Como exemplo extremado, pode citar-se o caso das famosas experiências de “nada”. São situações em que o utilizador, por qualquer razão de natureza fisiológica (e.g. má absorção ou excessiva metabolização da substância; excessiva dor física ou enjoo) ou psicológica (e.g. muita ansiedade, excessiva atividade mental e necessidade de “controlo”), ou por outra razão desconhecida, não sente alguma alteração digna de nota no seu estado mental, mesmo com uma dose elevada. É fácil de perceber que não são situações fáceis de gerir, em função das expetativas acumuladas, incluindo em contextos de utilização intencional e acompanhada por facilitadores e/ou profissionais de saúde mental.
Ao invés das “nadas”, que são incomuns, é frequente o utilizador deparar-se com uma experiência leve e apenas vagamente positiva ou negativa (quando esperava sentir-se “em união com o Cosmos” ou ter uma “experiência mística”!). Ou viver uma experiência demasiado confusa ou estranha sem conseguir dela retirar qualquer significado. Ou simplesmente não se recordar de nada relevante da viagem. Ou relatar que sentiu apenas, por vezes durante várias horas, aspetos dolorosos ou negativos sem conseguir retirar nenhuma lição.

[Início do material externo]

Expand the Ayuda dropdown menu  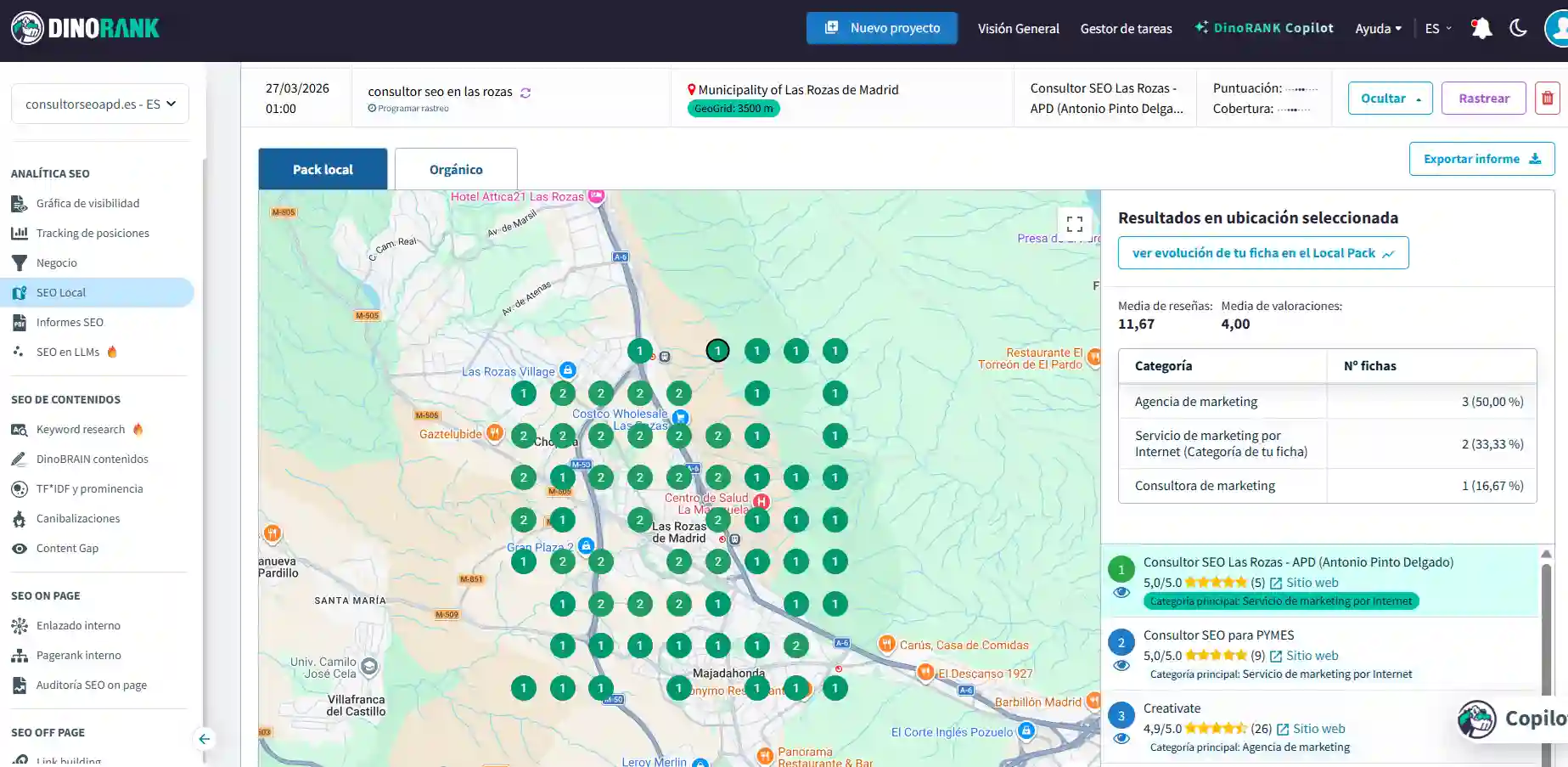[x=1378, y=28]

Finalmente, pode ser uma desilusão, mesmo depois de uma experiência interessante, regressar à vida habitual e, aos poucos, perceber que nada de importante se alterou – depois de semanas ou meses de preparação e a ouvir referências à capacidade dos psicadélicos para causar “experiências transformadoras”. É um facto que, muitas vezes (talvez até na maioria das vezes), não acontecem transformações realmente importantes.
A este respeito, um dos temas mais discutidos na comunidade científica e terapêutica ligada à utilização de psicadélicos, prende-se exatamente com a influência que a crescente cobertura mediática do tema pode ter nas expetativas dos participantes de terapias com administração de psicadélicos, seja em contexto clínico de vida real, seja em estudos científicos. Ao contrário do que aconteceu no passado, as peças jornalísticas sobre este tema são hoje predominantemente positivas e focadas em casos de sucesso, o que inevitavelmente faz aumentar a expetativa de resultados positivos em quem as ouve, sobretudo se se trata de alguém em sofrimento e sem respostas para a sua condição – de saúde mental, física ou comportamental. Pessoas estas que poderão ver no propagado potencial dos psicadélicos uma derradeira tábua de salvação. Por exemplo, no caso de um tratamento de último recurso para uma depressão resistente, sentir resultados muito abaixo das expetativas pode resultar numa desilusão e até num estado de sofrimento superior ao inicial. Em estudos científicos, as elevadas expetativas dos participantes podem também influenciar os resultados e enviesar ou falsear as conclusões do estudo. Por esta razão estão a ser desenvolvidos métodos científicos cada vez mais eficazes para contrariar este efeito.